As may be evident, there are several problems with the existing methods of creating and distributing vocal performances. Firstly, since human efforts are involved, the vocalist is constrained on the number of recordings they may be able to record due to health or term of life issues. Secondly, the inability to record a vocal performance in languages unfamiliar to the vocalist. Thirdly, access to the resources needed and cost of recording vocal performances. Fourthly, manually creating a vocal performance is an arduous process, wherein a large quantity of a vocalist's time is dedicated to a single performance.

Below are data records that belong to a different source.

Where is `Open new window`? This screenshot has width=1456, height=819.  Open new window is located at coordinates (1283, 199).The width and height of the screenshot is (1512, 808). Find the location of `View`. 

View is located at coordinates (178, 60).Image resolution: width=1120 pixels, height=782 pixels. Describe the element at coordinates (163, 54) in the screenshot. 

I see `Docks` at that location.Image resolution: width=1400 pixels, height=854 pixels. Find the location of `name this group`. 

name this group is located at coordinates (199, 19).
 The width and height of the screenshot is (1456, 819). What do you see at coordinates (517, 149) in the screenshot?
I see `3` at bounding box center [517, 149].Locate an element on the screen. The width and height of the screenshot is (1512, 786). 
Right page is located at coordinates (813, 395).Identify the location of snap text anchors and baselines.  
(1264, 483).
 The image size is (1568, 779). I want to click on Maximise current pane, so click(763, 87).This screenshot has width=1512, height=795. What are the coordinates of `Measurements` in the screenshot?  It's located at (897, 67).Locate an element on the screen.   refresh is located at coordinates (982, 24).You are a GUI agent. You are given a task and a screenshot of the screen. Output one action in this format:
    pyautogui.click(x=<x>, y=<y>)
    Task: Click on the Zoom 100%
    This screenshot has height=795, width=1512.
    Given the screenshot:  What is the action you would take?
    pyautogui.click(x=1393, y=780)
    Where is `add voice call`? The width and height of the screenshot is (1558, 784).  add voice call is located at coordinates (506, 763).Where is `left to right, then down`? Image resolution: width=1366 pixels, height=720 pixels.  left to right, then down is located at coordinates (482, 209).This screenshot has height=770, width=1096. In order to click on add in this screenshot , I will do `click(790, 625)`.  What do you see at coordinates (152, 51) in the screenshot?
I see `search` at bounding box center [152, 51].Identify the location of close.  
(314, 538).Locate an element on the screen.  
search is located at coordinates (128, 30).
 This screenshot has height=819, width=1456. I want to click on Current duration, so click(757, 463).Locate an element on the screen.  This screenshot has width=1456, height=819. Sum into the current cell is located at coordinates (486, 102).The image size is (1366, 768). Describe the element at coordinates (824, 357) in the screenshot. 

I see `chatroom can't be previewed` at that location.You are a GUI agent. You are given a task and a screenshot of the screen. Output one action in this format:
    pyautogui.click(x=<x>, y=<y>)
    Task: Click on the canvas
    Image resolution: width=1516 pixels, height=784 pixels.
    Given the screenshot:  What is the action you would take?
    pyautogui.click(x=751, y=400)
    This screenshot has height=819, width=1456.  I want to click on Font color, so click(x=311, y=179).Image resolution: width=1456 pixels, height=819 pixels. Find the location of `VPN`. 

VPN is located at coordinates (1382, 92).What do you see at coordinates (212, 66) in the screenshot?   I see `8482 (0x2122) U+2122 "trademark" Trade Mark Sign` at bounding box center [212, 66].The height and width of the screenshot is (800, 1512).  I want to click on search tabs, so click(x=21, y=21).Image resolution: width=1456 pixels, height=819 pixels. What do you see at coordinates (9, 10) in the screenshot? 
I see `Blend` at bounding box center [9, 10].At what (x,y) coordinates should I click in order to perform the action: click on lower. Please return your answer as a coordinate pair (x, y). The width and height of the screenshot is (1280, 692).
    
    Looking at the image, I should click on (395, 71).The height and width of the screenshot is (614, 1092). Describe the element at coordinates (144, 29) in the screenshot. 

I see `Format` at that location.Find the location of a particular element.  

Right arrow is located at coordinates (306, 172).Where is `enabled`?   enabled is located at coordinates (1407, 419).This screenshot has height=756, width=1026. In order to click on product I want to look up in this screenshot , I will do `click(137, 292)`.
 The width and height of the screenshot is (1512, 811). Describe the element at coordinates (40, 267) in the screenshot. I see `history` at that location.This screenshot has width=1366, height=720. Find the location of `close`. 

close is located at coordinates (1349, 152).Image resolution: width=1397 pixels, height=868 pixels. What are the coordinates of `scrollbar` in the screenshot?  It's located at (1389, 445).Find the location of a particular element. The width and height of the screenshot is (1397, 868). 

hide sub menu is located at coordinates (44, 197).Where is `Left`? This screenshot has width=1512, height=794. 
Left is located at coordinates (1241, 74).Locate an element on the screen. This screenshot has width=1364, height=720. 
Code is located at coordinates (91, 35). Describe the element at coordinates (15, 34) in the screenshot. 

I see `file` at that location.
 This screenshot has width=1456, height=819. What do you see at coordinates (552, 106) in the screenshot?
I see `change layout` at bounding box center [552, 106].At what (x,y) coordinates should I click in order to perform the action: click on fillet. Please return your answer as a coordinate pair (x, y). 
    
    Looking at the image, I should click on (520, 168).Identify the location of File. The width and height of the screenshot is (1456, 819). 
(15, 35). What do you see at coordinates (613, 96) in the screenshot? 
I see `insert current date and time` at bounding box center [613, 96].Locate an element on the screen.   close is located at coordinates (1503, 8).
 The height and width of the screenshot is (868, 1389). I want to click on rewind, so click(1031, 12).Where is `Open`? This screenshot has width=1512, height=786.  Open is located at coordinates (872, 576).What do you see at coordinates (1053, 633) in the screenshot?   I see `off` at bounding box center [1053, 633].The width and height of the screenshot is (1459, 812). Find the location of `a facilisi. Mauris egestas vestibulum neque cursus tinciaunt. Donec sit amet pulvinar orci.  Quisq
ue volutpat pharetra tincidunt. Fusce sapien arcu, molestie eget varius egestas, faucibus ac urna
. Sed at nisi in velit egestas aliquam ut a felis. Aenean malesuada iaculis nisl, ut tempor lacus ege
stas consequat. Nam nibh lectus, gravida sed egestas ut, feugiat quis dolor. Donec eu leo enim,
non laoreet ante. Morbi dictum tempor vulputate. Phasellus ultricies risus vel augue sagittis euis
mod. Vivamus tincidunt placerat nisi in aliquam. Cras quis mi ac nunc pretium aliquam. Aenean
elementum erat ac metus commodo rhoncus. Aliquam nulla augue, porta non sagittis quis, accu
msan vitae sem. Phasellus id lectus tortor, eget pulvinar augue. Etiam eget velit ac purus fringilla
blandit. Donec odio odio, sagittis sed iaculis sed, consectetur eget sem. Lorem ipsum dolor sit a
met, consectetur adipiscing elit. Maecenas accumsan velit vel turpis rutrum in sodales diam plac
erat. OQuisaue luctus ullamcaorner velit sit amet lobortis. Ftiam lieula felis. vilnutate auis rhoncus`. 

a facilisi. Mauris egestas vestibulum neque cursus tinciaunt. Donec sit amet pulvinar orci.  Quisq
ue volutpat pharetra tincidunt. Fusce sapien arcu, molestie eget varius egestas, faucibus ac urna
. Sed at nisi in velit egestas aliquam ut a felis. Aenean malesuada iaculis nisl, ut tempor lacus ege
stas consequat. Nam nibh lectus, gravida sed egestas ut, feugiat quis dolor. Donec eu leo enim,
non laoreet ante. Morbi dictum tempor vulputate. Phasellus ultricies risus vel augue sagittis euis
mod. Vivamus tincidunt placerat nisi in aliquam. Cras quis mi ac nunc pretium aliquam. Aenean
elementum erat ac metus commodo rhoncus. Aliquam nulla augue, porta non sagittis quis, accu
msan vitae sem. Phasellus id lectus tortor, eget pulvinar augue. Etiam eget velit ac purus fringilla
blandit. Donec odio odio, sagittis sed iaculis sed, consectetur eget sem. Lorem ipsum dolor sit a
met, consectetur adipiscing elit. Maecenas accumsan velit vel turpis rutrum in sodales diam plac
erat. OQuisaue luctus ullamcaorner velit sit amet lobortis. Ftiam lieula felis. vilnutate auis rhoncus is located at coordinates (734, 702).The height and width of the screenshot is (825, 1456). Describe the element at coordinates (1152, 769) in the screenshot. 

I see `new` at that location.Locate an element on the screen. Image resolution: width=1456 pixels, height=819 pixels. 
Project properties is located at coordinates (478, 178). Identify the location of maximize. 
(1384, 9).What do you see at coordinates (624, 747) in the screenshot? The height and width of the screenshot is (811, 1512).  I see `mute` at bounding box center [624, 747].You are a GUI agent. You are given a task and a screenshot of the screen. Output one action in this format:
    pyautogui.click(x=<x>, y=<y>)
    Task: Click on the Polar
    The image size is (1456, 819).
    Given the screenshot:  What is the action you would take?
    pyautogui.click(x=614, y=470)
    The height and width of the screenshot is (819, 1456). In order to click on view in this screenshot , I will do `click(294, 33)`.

Accordingly, there is a need for methods and systems for capturing and identifying the unique vocal attributes of a vocalist and using these attributes to dynamically and accurately generate a vocal performance by that vocalist, and to identify when that vocalists' unique collection of vocal attributes is used to create dynamically generated vocal performances.
As such, it is an object of the present disclosure to provide a method and system for capturing and identifying and storing a vocalists' unique collection of vocal or voice attributes. It is further an object of the present invention to provide a means for associating a vocalist's unique collection of vocal attributes or voice model to generate dynamic outputs and vocal performances. It is further an object of the present invention to reduce the time and cost of a creating a vocalists' vocal performance. It is further an object of the present invention to allow the vocalists the ability to expand the number of recorded vocal performances created using their unique collection of vocal attributes or voice model.
Systems and methods provided herein capture, identify, store and dynamically generate digital audio files of individuals' singing voices during ongoing or recorded vocal performances. Systems and methods digitally capture, identify and store unique vocal attributes of a persons' singing voices. These attributes include singing voices' range, timbre, flexibility, control, vibrato, resonance, articulation, expressiveness, stamina, tone and power. The attributes also comprise vocal traits including the use of feel, phrasing, pronunciations, language, articulation, dynamics, meter and rhythm.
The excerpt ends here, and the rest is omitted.